> [Text provided]:
━━━━━━━━━━
(Bloomberg) -- Basketball stars Chris Paul and Kevin Love are part of a group of athletes putting money behind a sports-card marketplace as collectibles gain momentum with investors.
Dibbs, a real-time trading platform that allows users to invest in fractions of physical sports cards through nonfungible tokens, or NFTs, is raising $13 million in funding in a round set to be announced Tuesday. The investment was led by venture firm Foundry Group and joined by Tusk Ventures, Courtside Ventures and Founder Collective.
Sports memorabilia has become a popular asset class, with items going at record prices over the past year. In January, a collector bought a Mickey Mantle card for $5.2 million at auction -- the most ever paid for a baseball card. New York-based card company Topps Co. is going public through a deal with a special purpose acquisition company, and Italy’s Panini SpA is attracting interest as well.
The round brings total funding for Dibbs to $15.8 million since it was founded in 2020. Management will spend funds on engineering, product-development staff and marketing as it looks to expand after ending an invite-only beta test this month. It’s now available in the U.S. and has accumulated more than 17,000 users.
Dibbs takes cards and puts them into vaults to be housed while users trade fractions of the items, lowering entry barriers for those who want to own a piece of a high-value collectible. Cards can come on or off the platform as traders add them on consignment or buy out ownership entirely. Dibbs makes revenue off the trading fees.
“Physical collectibles have hundreds of years of proven value and interest and genuine collectability,” Evan Vandenberg, co-founder and chief executive officer of Dibbs, said in an interview. He hopes to add other memorabilia beyond cards, including less traditional goods like game tickets.
Executives plan to work with their new high-profile investors on marketing and creative direction. Other sports figures participating in the funding round with Dibbs are the NFL’s DeAndre Hopkins, MLB’s Kris Bryant and basketball’s Skylar Diggins-Smith and Channing Frye.
Paul, 35, has invested in businesses such as mobile banking app Goalsetter, indoor farming startup Bowery and therapy device maker Hyperice. He’s also an investor in Beyond Meat Inc., where he has taken an active role as a celebrity endorser for the plant-based food company.
“As new digital platforms are created, what it means to be a fan evolves and it creates new meaningful ways to connect with fans,” Paul said in a statement. “Dibbs levels the playing field for fans for whom the current collectibles market is inaccessible.”
━━━━━━━━━━
> [Information provided]:
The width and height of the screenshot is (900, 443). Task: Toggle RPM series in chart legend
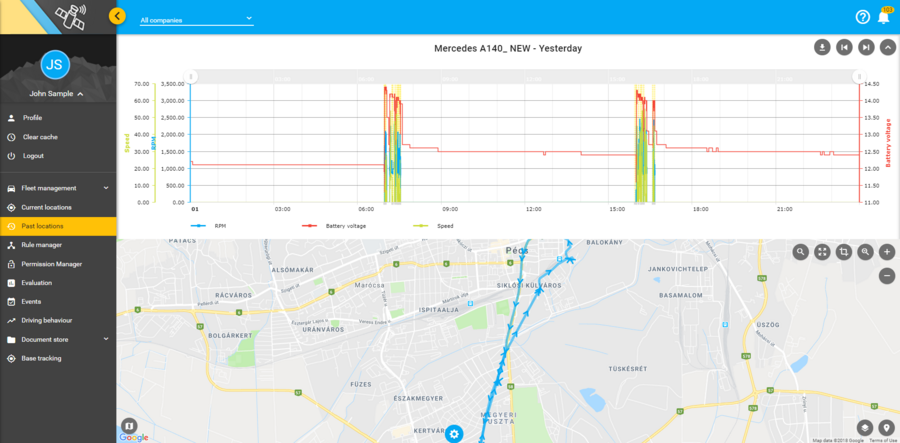tap(213, 226)
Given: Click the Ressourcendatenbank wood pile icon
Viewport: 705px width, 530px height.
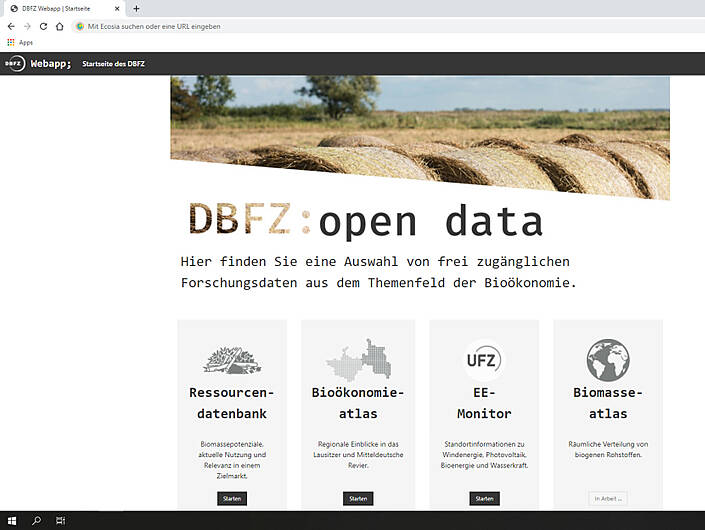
━━━━━━━━━━
> [List of tasks]:
a - Answer these questions from the Dibbs article:
(i) How much did a collector pay for a Mickey Mantle card in January?
(ii) How many users has Dibbs gathered so far?
(iii) Which venture firm led the investment in Dibbs?
b - Copy the Dibbs article from "(Bloomberg) -- Basketball" up to and including "and Founder Collective.", renaming "sports-card marketplace" as "trading-card marketplace".

> [Results of the tasks]:
a -
(i) $5.2 million
(ii) More than 17,000
(iii) Foundry Group

b -
(Bloomberg) -- Basketball stars Chris Paul and Kevin Love are part of a group of athletes putting money behind a trading-card marketplace as collectibles gain momentum with investors.
Dibbs, a real-time trading platform that allows users to invest in fractions of physical sports cards through nonfungible tokens, or NFTs, is raising $13 million in funding in a round set to be announced Tuesday. The investment was led by venture firm Foundry Group and joined by Tusk Ventures, Courtside Ventures and Founder Collective.